Carpenter Decision and Reasonable Expectation Today
Today, we know that our private information is being collected. When we use smartphones, companies are collecting data about our behavior. Our location, mail communication, web search history, are collected and used for commercial purposes. When we go out, surveillance cameras are watching us everywhere. By using credit cards, our purchase history is being stored. We know that such kinds of privacy might be conveyed if those companies voluntarily give them to another including the government. According to the third-party doctrine, it seems that the government can obtain such information from those companies without obtaining a warrant, since we assume the risk of disclosure by the third party company.

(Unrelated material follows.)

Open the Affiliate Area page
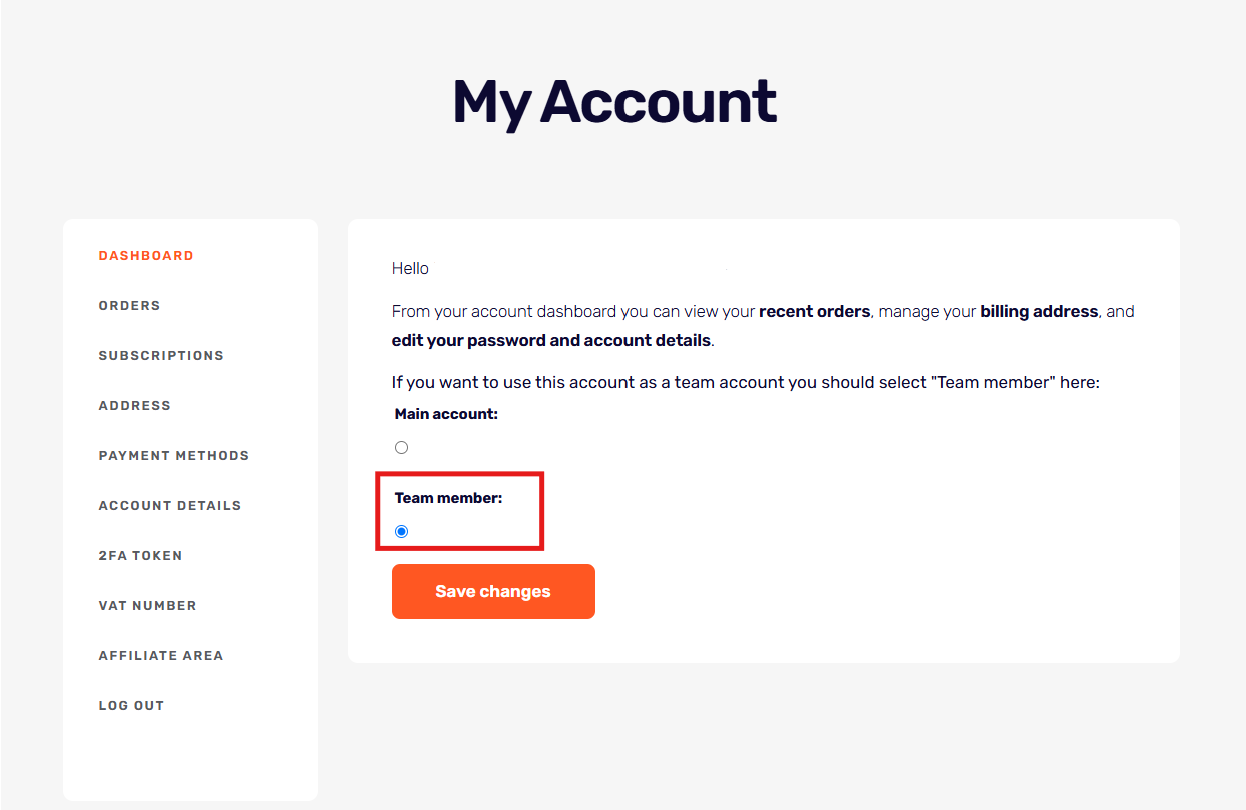Image resolution: width=1246 pixels, height=810 pixels. coord(160,656)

But knowledge of the potential risk of disclosure does not mean that we waive our privacy. Even if we do not do anything wrong, we do not want that data to be conveyed by the company to the government without any limitation. We keep using those services just because they are necessary to live today’s life. I believe most people today think the expectation that such information will not be conveyed to the government is reasonable. This idea is reflected in Carpenter.
In Carpenter v. United States, 585 U.S. __ (2018), the Supreme Court held that obtaining cell site records is a Fourth Amendment search. The court did not rely on the third-party doctrine, even though the cell site data was stored by the third party. The court held that, given the unique nature of a cell site record, i.e. a detailed and comprehensive record, the third-party doctrine does not cover it. The court explained that such data give the government near perfect surveillance. In addition, the court pointed out that “cell phones and the services...are ‘such a pervasive and insistent part of daily life’ that carrying one is indispensable to participation in modern society”. Thus, the court concluded that Carpenter had a reasonable expectation of privacy in the records and the third party doctrine did not apply to this case.
Carpenter shows that the court does not apply the third-party doctrine automatically. Even if we assume the potential risk that our information can be disclosed through a third party, the court will examine whether we have a reasonable expectation in the information by looking at the characteristics of the data under the reasonable expectation test. The test can still protect our privacy in today’s digital age.
Conclusion
Since the Supreme Court shows that it does not automatically apply the third-party doctrine, and rather it examines the reasonable expectation by looking at the characteristics of privacy intruded, the test can still work today. One might argue that it is not clear to what extent the expectation of privacy is “reasonable” in today’s digital age. However, since the Fourth Amendment authorizes the government to conduct searches as long as they are reasonable, I think the standard to deal with the Fourth Amendment issues cannot be crystal clear, and the reasonable expectation test is a practical standard so far.